For background on the company's business model and governance that contextualize these risks, see: Compagnie des Alpes SA: History, Ownership, Mission, How It Works & Makes Money
Compagnie des Alpes SA (CDA.PA) - Growth Opportunities
Compagnie des Alpes (CDA.PA) is pursuing a multi-pronged growth agenda that leverages asset acquisitions, transport connectivity, new attraction rollouts, hospitality capacity increases and sustainability positioning to expand attendance and revenue per visitor.- 33% stake in Terrésens - strengthens foothold in alpine hospitality and creates cross-sell opportunities between parks and "warm bed" stays in the Alps.
- Planned Paris - Bourg-Saint-Maurice overnight train - expected to improve resort accessibility and reduce friction for weekend and short-stay ski demand.
- New flagship attractions (world/European firsts) across Leisure Parks - designed to drive headline attendance bumps and higher ticket yields.
- Sustainability commitments (Global Sustainability Ski Alliance) - likely to increase appeal among eco-conscious guests and institutional partners.
- Hotel capacity expansion at Parc Astérix and Futuroscope - increases captive spend and allows packaging of multi-night experiences.
- Acquisition of Belantis (Germany) - diversifies the geographic mix and smooths seasonality effects across the group.
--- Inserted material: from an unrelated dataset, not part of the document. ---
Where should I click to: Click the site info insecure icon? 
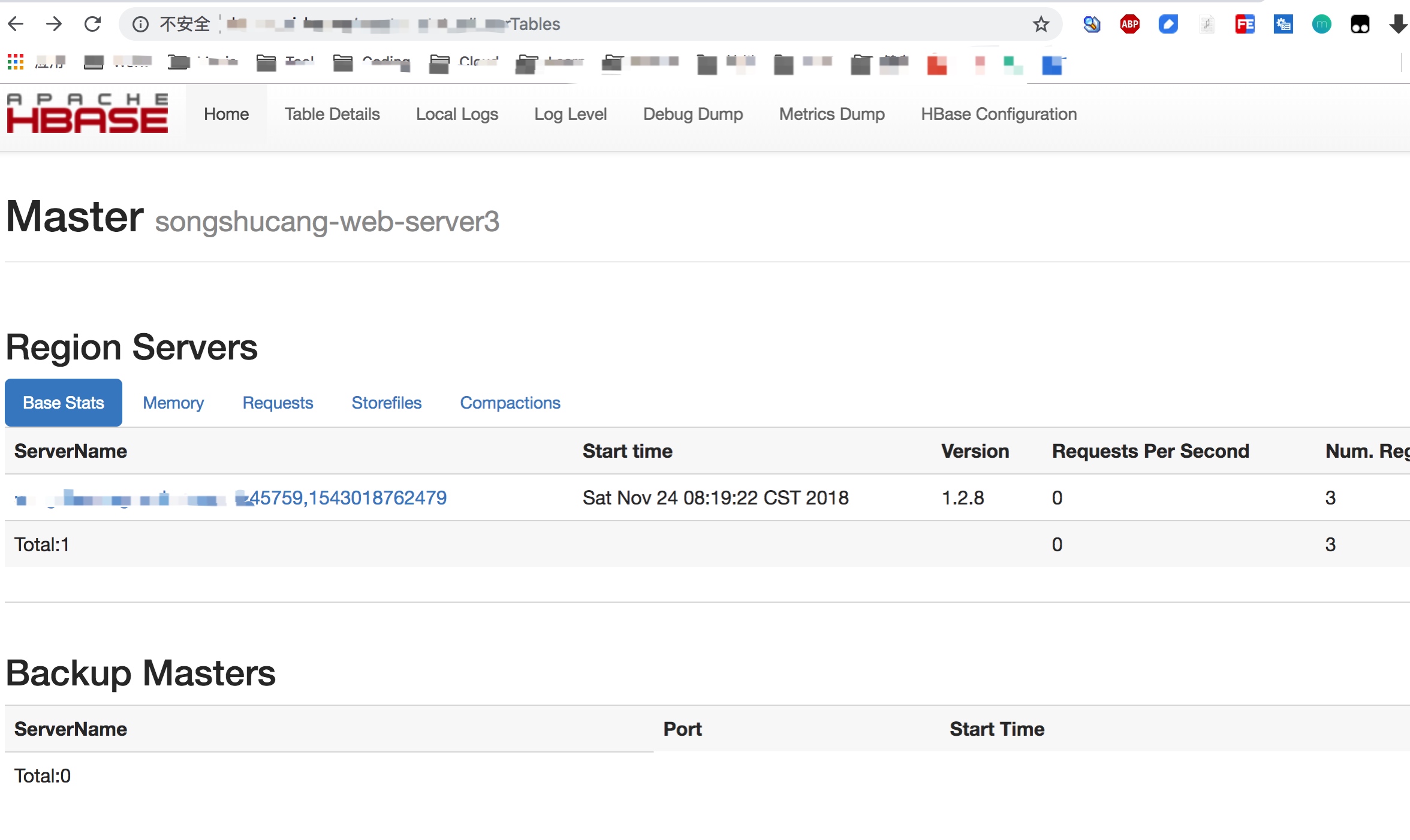(x=140, y=24)
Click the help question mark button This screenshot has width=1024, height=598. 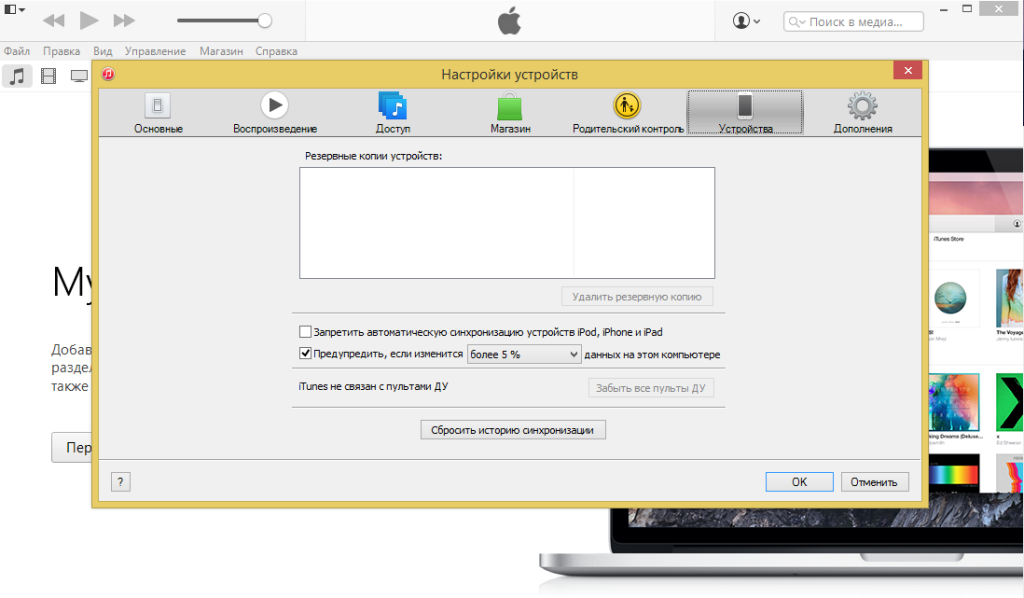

| Initiative | Quantitative Target / Metric | Estimated Financial Impact (annual) |
|---|---|---|
| Terrésens - 33% stake | Equity stake size: 33% | Ancillary lodging revenues uplift: €5-15m (year 1-3, phased) |
| Paris - Bourg-Saint-Maurice overnight train | Journey time reduction / added capacity: 1 direct overnight service (initial) | Visitor lift to alpine parks: +3-7% (winter seasons) → incremental revenue €8-20m |
| New signature attractions | 1-3 major launches across parks (next 24 months) | Attendance spike per park: +5-12% in launch year → incremental EBITDA contribution €10-35m |
| Parc Astérix & Futuroscope hotel expansion | Extra room capacity: ~300-600 rooms combined (projected) | Room revenue + F&B + packages: €10-25m incremental revenue |
| Belantis (Germany) integration | Annual visitors added: ~500k-800k (post-integration) | Revenue contribution: €15-30m; reduces summer seasonality |
| Sustainability (GSSA membership) | Brand ESG score improvement / green offerings | Price premium & partnership upside: qualitative uplift; potential +1-3% in retention & spend |
- Visitor growth vs. pre-investment baseline (Y/Y % per park and consolidated).
- Average revenue per visitor (ARPU) including ticketing, F&B, retail and lodging.
- Hotel occupancy and ADR for Parc Astérix / Futuroscope / Terrésens-linked properties.
- CapEx-to-return timelines for new attractions (payback in years) and incremental EBITDA margins.
- Geographic mix evolution (France vs. Germany vs. other) to assess seasonality smoothing.
- ESG metrics adoption and any revenue/COGS impacts from sustainable investments.